I’m in Miami again, where all my family on my father’s side lives. Every time I’m here I love it, the pull of memory and family ties strong and calling. Now I’m thinking about moving, with my dual citizenship making it a real possibility. But I’m deeply Canadian, in some indescribable way, and this is a very American city. What does it all mean? Is there room for me? Room for how I live? For how I live in Vancouver? For those parts of how I live that I can’t give up? And just what is it that I can’t give up?

Biking—Maybe? Not!

_1 bike racks 2Doesn’t that look like a great bike lock-up? It’s beside MOCA, beside palm trees, under the sun.

_2 bike 1 sharrows + move sign

But here’s what it looks like curbside, a mere spin of the peddles away. This is what bike-riding involves here—notice the sharrows symbol painted on the pavement in the traffic lane meant for sharing? Not so reassuring, let alone inviting, with move accident vehicles from travel lanes signage right beside it. And that bike you see on the sidewalk? The person riding it arrived there by sidewalk, not via the sharrow. Unlike Vancouver, there aren’t any bike paths running alongside traffic lanes anywhere, and there are no designated bike routes nearby as alternates to busy thoroughfares either.

Metro Miami, 6,000 square miles of land hugging the Atlantic coast with about 250 days of sunshine per year, an average temperature of 25ºC, and whose mean elevation is 6 ft above sea level—a bike-rider’s paradise, right? (Climate crisis/rising sea level issues, not glibly, set aside here.) A paradise for bike-riding someday perhaps, but the city and its car culture has a long way to go before being safe for riding in. So, hauling on raingear for Vancouver’s 168 days of rain per year isn’t looking quite as bad, with biking so central to the city’s commuting culture, and made so thanks to great bike routes and a growing consciousness among automobilists to share the road properly.

Bussing it

I love riding buses and taking in the scenery, especially in a new place where all is to discover; they’re also great for people-watching and a bit of a cultural soak, as well as, obviously, great for getting somewhere.

Even the hopeful gesture of a bus bike-rack (being used!)

Even the hopeful gesture of a bus bike-rack (being used!)

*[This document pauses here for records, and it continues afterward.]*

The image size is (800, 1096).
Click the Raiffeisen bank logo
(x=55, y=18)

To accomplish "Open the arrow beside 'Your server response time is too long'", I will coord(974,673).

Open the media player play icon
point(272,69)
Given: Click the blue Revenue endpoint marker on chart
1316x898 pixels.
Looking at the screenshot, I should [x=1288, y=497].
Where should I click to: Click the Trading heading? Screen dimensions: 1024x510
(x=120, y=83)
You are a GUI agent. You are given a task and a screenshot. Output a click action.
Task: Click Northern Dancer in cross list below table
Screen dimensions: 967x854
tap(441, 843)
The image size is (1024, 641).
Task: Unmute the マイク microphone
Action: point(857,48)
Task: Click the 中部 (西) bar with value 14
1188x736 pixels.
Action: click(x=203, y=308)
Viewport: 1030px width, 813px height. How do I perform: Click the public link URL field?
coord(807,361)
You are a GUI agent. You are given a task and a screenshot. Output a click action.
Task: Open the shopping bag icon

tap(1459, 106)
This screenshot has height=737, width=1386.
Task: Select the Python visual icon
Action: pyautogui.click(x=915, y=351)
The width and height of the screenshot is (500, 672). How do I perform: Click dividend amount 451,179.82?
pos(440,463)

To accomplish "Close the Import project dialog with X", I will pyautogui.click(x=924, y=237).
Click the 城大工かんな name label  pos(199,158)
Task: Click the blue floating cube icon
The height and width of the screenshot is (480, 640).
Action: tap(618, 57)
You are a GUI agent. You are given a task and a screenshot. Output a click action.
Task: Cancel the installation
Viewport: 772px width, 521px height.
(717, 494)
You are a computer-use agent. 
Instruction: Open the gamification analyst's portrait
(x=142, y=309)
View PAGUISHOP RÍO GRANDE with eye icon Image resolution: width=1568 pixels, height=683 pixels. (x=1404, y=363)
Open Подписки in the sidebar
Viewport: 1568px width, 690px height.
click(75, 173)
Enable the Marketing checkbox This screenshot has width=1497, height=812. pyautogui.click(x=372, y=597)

Cool nods to important history

Cool nods to important history

Beautiful scenery

Beautiful scenery

So, a great place to ride the bus, right?

But then there’s this ….

_6 bus 4-service-NOT

This is a commuter route! This 15 km line (about the distance of YVR to downtown) runs north/south through many neighbourhoods on its way to downtown, intersecting with a dozen connecting routes running perpendicular. (Not the only line with really restricted hours.)

This bus route is beside my aunt’s house and I use it when I’m visiting and have the leisure to plan things out around this strange schedule, but what if I lived here and needed to rely on this bus as part of my daily life?

Walking

250 days of tropical sunshine, in a flat land. Walking just make sense, and beckons. What’s there not to like?

But then there’s this: no sidewalks.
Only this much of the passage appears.